Passage: Begin
I guess he didn’t know supercharging is more expensive than regular gas at this point.
Most new EV owners, Teslas included, specifically switch to electric-powered cars because they’re cheaper to “fill-up” compared to its gas equivalent. But one Tesla Model Y owner realized the hard way that that’s only mostly true if you charge at home.Embed from Getty Images
In a post shared to the Tesla Model Y owner’s group, a new MY owner (who we’re going to keep anonymous for his sake) complained how he isn’t saving as much as he thought he would. When screenshots of his charging stats other group members quickly realized he was charging only with Tesla Superchargers.
Check out screenshots of his post below.
“I’ve spent $182 for 960 miles. “the Tesla Model Y owner says.” I thought I would be saving a lot more. right now it seems like gas would be cheaper”
It’s worth noting that at one point, when Supercharging was new, the cost per kWh cost almost as much as charging at home and was way cheaper than gas.
According to a post by EnGadget in 2017, supercharging was 20 cents per kWh.
A CNBC article around that time says that Californians were paying about 17.97 cents per kWh at home.
But today, according to Inside EVs, Supercharging has increased by almost two-fold, costing around 50 cents per kWh, which is par for the course for anon’s charging experience, simple maths below.
$182/329 miles = 55 cents per kWh.
Passage: End
Source data: Begin
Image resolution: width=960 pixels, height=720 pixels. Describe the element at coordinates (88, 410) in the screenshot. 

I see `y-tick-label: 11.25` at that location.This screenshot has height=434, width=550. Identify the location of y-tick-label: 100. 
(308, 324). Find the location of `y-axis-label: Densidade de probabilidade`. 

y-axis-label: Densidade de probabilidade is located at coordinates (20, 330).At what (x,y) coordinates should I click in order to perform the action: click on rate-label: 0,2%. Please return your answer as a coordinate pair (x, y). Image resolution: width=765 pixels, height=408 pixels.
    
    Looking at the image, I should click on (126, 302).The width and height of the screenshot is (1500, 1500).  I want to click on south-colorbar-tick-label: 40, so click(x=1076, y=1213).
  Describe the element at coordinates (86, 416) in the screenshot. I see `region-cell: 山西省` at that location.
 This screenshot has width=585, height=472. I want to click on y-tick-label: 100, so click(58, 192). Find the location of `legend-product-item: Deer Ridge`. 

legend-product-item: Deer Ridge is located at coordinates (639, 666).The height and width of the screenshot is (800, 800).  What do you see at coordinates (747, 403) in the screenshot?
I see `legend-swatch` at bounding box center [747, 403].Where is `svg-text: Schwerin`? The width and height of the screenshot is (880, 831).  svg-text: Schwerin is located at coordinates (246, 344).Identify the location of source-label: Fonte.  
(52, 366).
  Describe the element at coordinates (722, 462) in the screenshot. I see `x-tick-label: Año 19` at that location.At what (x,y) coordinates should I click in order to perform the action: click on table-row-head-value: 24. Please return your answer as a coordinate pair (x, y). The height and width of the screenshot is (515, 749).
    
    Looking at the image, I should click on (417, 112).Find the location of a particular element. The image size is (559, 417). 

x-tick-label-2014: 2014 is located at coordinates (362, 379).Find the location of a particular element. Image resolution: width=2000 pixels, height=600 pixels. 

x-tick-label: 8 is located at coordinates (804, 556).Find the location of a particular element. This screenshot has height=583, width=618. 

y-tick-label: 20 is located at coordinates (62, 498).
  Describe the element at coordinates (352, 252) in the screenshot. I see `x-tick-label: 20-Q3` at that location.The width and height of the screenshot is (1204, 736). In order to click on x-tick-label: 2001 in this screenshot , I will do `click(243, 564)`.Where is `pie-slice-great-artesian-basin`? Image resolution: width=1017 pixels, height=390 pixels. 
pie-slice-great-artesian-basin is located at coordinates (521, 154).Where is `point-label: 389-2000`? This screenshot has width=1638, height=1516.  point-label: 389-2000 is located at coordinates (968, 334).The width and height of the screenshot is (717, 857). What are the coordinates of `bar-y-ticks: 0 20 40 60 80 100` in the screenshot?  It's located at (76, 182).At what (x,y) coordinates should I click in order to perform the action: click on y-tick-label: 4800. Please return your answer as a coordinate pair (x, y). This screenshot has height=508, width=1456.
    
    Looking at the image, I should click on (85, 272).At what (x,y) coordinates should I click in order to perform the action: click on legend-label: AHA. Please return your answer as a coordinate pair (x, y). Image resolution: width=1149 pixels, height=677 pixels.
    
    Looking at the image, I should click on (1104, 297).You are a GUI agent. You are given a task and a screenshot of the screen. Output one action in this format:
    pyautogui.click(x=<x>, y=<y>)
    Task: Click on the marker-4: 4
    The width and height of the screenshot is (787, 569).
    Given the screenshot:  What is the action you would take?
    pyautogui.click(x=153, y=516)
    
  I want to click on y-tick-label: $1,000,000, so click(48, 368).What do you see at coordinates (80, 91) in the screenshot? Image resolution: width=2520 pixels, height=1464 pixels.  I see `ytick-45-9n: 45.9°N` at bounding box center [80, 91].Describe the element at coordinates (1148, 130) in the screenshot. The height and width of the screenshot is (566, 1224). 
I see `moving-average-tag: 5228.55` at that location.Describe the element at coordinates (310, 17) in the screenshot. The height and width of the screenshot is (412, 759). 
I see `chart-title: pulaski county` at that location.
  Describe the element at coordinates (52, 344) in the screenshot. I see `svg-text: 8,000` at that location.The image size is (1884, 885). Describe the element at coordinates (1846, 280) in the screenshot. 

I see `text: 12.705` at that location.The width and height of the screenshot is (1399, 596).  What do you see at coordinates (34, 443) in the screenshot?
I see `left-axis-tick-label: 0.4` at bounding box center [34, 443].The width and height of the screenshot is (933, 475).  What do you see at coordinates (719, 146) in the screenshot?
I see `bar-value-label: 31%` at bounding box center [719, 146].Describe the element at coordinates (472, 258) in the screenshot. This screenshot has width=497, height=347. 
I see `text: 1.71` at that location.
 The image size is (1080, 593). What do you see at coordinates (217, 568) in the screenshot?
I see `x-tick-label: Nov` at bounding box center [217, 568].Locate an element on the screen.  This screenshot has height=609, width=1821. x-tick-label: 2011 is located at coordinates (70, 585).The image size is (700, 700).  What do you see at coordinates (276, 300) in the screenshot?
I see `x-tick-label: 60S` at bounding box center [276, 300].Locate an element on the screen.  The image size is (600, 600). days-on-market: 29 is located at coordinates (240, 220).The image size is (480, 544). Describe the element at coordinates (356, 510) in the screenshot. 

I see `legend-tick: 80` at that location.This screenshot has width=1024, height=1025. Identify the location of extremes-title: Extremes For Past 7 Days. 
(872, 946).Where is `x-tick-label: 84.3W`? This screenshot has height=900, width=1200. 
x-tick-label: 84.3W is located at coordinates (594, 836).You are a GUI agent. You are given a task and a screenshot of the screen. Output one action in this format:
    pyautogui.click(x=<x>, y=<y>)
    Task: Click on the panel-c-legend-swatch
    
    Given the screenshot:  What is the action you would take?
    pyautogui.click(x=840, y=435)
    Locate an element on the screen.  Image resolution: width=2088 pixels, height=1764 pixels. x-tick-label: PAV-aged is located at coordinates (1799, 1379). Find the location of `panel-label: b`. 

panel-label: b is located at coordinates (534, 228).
Source data: End
Your objective
Pick up the article about the Tesla Model Y owner's Supercharging costs after its final line and write what comes next. The records that come after the article play no part in this exercise.

Written reply
But, anyone who did even the most basic searching like, “Is supercharging cheaper than gas” on Google would’ve found out that, according to one Tesla Motors Club Forum member, “My home charging is 1/3 the price of Supercharging.”
His screen shows that he would’ve saved $10 compared to the gas equivalent but, to further drive that point home let’s do our own example.
Googling around Toyota Rav4 forums like this one (linked here) and non-hybrids get around 33 MPG combined with hybrids achieving 40 mpg combined.
For a generic gas SUV from Toyota, let’s say they get 36 MPG combined.
That’s 26.8 gallons x 5.67 (the average current gas price in California.) = $151.
$151 is less than $182.
Despite California’s high gas prices, gas, at this point, is still cheaper than not charging at home.
So, if you’re planning on buying a Tesla and think that you can get away with supercharging only, if you’re willing to pay for it, you might.
Just know that your supercharging budget will end up being more than you spend if you just used/kept your regular gas car instead.